I searched so long for this, and I'm so happy I found the solution, I wanted to share it with you...

For those of you wondering what that GEARSecurity Service is that is listed in your Services:

Most of you who do have it probably had it installed along with iTunes. Myself, it was installed along with DVDX Copy. But other 3rd-Party apps install it, too.

Here's what I found. I found a Gear Drivers Update. This upadate will...

Replaces: "GEARAspiWDM.sys" File Version 1.0.2.0

With: "GEARAspiWDM.sys" File Version 2.03.17

Here: C:\WINDOWS\system32\drivers

And...

Replaces: "GEARAspi.dll" File Version 1.0.6.0

With: "GEARAspi.dll" File Version 2.0.2.0

Here: C:\WINDOWS\system32

And it removes "gearsec.exe" and its associated "GEARSecurity Service" from Services, and also removes its registry entries.

Here To Get It: ftp://198.65.117.42/updates/windows/drive...r_Installer.exe

----------------------------------------------------------------------------------------------------------------------------------

Here's what Tom Vaughan, Product Manager GEAR Software had to say...

Date posted: March, 29 2004 9:21 AM 
--------------------------------------------------------------------------------

Our newest driver eliminates the problem. It works for every version of Windows except NT 4.0. You can download the driver update from ftp://198.65.117.42/updates/windows/drive...r_Installer.exe

-----------------------------------------------------------------------------------------------------------------------

The gearsec.exe driver (and associated GEAR Security service) were part of GEAR Software's driver set which allows the GEAR.wrks API to recognize and work with recorders on NT4.0, Win2000 and WinXP.

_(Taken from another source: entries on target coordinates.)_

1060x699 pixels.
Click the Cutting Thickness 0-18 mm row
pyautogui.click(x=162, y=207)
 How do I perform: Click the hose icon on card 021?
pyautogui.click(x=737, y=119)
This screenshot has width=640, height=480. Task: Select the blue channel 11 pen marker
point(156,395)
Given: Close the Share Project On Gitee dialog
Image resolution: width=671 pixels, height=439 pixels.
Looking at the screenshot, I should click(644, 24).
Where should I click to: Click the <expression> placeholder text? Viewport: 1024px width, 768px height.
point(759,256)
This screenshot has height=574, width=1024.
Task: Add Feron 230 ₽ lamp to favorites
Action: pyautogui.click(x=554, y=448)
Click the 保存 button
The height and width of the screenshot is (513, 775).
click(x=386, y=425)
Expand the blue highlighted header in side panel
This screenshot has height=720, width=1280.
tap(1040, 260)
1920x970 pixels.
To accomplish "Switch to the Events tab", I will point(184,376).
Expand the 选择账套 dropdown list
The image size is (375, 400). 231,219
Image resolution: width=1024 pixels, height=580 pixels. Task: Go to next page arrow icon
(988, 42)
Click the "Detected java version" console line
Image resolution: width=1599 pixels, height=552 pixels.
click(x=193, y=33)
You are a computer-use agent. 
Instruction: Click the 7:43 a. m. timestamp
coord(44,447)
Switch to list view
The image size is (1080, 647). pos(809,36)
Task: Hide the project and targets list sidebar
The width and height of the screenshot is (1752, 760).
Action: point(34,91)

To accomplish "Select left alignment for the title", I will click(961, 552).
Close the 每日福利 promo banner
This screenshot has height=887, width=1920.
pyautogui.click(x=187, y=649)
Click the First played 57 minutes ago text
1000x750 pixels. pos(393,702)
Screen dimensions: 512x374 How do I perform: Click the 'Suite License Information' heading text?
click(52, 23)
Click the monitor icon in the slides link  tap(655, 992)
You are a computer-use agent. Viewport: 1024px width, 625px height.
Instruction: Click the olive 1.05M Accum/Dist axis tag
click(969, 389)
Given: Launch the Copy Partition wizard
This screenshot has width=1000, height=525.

The GEAR.wrks API is used in GEAR Software's products and also in several 3rd party applications such as Apple's iTunes, Cakewalk's Pyro, Audible's AudibleManager and DiscWelder by Minnetonka to name a few.

The latest GEAR driver installer will install drivers that do not require gearsec.exe. In addition, the driver installer will remove gearsec.exe and the associated GEAR Security service from Win2000 and WinXP systems. The gearsec.exe driver is still required on NT 4.0 though.

Note that 3rd party applications using the GEAR.wrks API may verify that gearsec.exe is installed. Removing gearsec.exe may result in these applications not functioning correctly. 
If this occurs, please contact the manufacturer of the application to determine if an updated version of their software is available. Alternatively, reinstall the software so that gearsec.exe is installed.


----------